For the commemoration of the 46th anniversary of the declaration of Martial Law, several Thomasian progressive youth groups trooped to Luneta for the United People’s Action that condemned the current administration’s implementation of “de facto” Martial Law in the country, Friday, Sept. 21.

Thomasians lambasted President Rodrigo Duterte’s policies that “curtail and repress the democracy of the Filipino people.”

Anakbayan UST SHS spokesperson Ronel Reyes said that the dooms of the late dictator Ferdinand Marcos are being felt under Duterte’s presidency.

“Mariin nating kinokondena ang “de facto” Martial Law na ipinatutupad ni Pangulong Duterte na wala ring pinagkaiba sa ginugunita natin ngayon, ang anibersaryo ng Martial Law ng diktador na si [Ferdinand] Marcos,” Reyes said in a chance interview with TomasinoWeb.

He also added, “masasabi nating may de facto Martial Law kasi ang mga nangyayari ngayon sa’ting bansa ay katulad din sa nangyayari dati.”

Reyes stressed that the Thomasian community’s participation is important as it’s a way to fight for the rights of fellow Filipinos.

“Mahalaga po [ang partisipasyong ng mga Tomasino] dahil tayo ay hindi dapat nakukulong sa apat na sulok ng paaralan, dapat tayong makiisa sa laban ng mga Pilipino; hindi tayo hiwalay. Pinagsasamantalahan tayo ng parehong sistema,” Reyes said.

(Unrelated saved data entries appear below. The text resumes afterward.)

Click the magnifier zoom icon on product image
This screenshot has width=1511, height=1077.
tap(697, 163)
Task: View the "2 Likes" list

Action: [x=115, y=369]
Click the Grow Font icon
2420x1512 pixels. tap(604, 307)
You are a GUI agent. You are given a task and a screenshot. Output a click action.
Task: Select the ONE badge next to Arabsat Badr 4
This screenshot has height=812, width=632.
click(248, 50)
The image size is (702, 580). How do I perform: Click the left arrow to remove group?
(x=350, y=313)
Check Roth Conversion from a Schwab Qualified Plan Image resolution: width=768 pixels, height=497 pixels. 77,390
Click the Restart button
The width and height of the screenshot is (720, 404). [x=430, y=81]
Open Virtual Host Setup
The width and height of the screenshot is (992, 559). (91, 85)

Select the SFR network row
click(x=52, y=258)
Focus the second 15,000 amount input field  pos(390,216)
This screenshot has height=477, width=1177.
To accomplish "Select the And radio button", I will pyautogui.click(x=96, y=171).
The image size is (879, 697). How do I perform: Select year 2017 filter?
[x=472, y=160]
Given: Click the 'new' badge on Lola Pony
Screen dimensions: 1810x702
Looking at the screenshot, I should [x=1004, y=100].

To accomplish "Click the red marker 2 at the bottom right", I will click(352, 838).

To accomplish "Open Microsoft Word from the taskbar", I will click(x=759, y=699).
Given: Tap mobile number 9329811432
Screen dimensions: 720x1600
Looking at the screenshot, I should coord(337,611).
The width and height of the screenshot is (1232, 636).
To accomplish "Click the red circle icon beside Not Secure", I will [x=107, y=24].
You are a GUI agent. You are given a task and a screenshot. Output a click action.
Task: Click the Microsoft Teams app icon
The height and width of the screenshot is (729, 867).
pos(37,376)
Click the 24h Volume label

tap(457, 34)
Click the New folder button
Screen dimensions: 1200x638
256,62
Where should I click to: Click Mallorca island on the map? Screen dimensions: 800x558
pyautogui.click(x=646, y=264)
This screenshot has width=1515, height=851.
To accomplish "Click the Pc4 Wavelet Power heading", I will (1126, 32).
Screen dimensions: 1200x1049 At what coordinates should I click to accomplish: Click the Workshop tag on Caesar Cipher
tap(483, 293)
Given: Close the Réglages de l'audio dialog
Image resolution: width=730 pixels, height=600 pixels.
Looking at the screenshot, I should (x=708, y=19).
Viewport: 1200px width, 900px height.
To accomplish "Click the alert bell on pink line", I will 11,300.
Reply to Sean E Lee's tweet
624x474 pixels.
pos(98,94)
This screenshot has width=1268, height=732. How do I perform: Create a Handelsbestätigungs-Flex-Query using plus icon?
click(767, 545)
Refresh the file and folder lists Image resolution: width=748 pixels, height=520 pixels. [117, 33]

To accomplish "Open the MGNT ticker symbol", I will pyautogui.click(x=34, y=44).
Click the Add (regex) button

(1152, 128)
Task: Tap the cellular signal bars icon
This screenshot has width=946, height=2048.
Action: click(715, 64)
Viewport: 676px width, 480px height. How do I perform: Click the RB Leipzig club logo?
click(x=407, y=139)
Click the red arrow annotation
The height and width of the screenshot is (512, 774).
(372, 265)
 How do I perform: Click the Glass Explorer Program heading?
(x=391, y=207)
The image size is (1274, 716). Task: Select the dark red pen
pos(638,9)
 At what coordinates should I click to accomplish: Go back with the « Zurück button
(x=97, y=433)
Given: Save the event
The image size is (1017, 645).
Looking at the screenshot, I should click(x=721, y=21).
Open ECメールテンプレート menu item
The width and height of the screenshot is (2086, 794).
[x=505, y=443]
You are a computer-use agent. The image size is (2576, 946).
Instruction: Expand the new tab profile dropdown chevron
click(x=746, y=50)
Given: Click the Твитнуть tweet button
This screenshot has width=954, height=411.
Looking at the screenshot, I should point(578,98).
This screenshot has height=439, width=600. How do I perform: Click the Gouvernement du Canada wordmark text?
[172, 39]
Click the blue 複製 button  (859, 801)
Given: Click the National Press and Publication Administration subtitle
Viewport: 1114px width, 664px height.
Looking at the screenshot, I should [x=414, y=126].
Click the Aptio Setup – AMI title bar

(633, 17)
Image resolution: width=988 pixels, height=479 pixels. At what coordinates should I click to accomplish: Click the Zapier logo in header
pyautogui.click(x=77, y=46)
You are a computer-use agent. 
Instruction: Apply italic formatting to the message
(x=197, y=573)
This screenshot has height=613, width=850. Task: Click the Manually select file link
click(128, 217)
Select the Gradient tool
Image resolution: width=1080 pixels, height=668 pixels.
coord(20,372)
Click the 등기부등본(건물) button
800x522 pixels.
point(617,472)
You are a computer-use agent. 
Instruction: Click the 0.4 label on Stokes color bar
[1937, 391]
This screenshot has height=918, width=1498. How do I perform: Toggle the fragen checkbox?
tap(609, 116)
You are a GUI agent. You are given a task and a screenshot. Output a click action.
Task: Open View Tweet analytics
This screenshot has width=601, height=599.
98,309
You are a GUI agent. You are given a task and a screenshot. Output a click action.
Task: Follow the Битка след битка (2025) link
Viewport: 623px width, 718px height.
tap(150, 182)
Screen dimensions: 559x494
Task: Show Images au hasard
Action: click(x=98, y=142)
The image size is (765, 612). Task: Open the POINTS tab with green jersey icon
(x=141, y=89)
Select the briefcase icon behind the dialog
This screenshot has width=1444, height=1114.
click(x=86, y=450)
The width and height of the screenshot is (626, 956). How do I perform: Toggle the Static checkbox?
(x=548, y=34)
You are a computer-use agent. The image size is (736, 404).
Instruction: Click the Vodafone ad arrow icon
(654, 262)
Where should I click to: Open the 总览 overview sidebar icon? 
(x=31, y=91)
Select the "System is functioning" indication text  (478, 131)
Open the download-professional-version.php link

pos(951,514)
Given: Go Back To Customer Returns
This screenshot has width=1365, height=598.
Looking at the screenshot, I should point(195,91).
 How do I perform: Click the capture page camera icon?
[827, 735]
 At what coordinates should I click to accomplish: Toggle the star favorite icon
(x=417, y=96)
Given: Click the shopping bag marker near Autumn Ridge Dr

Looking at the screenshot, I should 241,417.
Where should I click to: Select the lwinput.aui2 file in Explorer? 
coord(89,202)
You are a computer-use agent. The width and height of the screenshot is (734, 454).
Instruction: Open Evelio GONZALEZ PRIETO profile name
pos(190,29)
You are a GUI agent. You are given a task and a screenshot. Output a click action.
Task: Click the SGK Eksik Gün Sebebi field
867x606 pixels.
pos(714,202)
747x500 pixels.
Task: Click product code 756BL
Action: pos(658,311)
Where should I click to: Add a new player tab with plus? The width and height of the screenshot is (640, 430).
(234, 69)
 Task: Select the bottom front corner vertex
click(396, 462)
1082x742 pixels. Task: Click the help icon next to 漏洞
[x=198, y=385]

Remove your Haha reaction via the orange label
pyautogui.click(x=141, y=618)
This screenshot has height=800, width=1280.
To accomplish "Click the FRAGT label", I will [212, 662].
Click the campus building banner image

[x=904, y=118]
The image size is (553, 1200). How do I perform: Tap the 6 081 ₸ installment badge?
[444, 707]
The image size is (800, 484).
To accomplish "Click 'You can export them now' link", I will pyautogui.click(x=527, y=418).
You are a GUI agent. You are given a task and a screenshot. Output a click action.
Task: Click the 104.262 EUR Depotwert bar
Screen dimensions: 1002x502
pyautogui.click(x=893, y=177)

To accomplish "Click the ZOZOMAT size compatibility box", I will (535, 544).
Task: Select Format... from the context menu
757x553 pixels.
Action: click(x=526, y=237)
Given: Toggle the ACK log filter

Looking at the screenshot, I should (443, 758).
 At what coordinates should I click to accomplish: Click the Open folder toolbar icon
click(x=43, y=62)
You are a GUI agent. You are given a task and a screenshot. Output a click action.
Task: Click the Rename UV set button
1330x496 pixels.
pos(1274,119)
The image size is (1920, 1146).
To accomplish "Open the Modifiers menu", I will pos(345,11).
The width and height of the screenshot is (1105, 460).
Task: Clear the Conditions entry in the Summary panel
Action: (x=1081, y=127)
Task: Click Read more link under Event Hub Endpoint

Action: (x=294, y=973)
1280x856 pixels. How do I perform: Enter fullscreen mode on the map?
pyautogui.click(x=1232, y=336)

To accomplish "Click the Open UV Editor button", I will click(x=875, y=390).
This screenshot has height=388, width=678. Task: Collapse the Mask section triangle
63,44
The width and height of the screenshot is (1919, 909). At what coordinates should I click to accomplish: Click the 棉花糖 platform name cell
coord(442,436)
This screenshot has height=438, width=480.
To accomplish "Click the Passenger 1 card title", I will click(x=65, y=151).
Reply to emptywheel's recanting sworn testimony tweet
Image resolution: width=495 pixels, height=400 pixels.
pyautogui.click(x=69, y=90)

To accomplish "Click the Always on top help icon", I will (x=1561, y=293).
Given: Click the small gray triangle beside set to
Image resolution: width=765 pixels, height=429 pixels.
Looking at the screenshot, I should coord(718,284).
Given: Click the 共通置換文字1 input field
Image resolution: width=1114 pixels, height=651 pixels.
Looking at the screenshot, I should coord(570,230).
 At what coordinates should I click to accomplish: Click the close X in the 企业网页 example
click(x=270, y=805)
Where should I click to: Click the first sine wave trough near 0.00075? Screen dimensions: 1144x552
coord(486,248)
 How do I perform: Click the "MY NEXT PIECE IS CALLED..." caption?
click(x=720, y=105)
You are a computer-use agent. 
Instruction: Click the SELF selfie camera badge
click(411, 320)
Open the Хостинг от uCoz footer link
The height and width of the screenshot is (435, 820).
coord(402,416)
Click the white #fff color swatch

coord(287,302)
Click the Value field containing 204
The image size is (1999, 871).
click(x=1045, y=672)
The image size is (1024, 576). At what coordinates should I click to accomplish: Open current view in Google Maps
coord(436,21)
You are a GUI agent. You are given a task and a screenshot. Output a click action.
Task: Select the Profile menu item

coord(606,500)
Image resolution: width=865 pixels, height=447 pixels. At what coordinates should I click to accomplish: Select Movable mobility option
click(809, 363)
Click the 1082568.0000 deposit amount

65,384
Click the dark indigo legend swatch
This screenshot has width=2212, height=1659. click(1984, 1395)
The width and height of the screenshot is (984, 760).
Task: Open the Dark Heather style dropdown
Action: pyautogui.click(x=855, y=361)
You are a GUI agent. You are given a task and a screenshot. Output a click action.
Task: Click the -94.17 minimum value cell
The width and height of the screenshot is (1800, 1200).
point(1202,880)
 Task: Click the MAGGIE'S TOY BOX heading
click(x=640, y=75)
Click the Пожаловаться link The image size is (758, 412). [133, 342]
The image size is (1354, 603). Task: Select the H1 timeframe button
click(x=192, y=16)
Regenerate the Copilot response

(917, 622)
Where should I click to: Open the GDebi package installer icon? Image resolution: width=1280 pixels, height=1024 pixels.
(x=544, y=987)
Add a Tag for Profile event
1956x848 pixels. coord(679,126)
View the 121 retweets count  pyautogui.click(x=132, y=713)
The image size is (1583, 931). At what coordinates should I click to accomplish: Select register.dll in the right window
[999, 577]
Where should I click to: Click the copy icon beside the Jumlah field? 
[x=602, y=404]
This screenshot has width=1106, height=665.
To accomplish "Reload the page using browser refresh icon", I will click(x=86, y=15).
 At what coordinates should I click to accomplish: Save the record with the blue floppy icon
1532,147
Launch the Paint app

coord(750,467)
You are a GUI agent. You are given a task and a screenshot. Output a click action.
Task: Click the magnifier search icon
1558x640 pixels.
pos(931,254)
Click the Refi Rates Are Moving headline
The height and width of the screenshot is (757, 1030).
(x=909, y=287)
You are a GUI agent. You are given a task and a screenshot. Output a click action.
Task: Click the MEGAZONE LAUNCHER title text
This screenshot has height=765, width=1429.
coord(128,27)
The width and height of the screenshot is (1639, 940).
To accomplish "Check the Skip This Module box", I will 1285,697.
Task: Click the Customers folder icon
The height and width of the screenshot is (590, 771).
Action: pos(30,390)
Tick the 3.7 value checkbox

‘Never Again to Martial Law’

Unfazed by the sudden downpour of rain, the protest still pushed through at around 2 pm. and converged with other different organizations from the University of the Philippines, Far Eastern University, De La Salle University, among others.

Chanting “Never Again to Martial Law,” the students were joined by other activist groups from different sectors and then marched to Luneta for the activities and programs prepared.

Also present in the protest were Lumads that recently visited and held “Bakwit School” in the University last Sept. 10.

READ: UST welcomes, pledges support for Lumads

On the other hand, “Pro-Duterte” groups also staged “counter-protest” at Burnham Green in Rizal Park carrying placards of praise of the administrations programs and policies.

Under the Proclamation 1081, Marcos enacted Martial Law that led to the killings and imprisonment of more than 70,000 people, according to Amnesty International.

The Philippine National Police (PNP) deployed more than 4000 cops around the area for the said event.

Meanwhile, Manila Mayor Joseph Estrada suspended classes in all levels, both public and private, citing safety and security reasons for the students.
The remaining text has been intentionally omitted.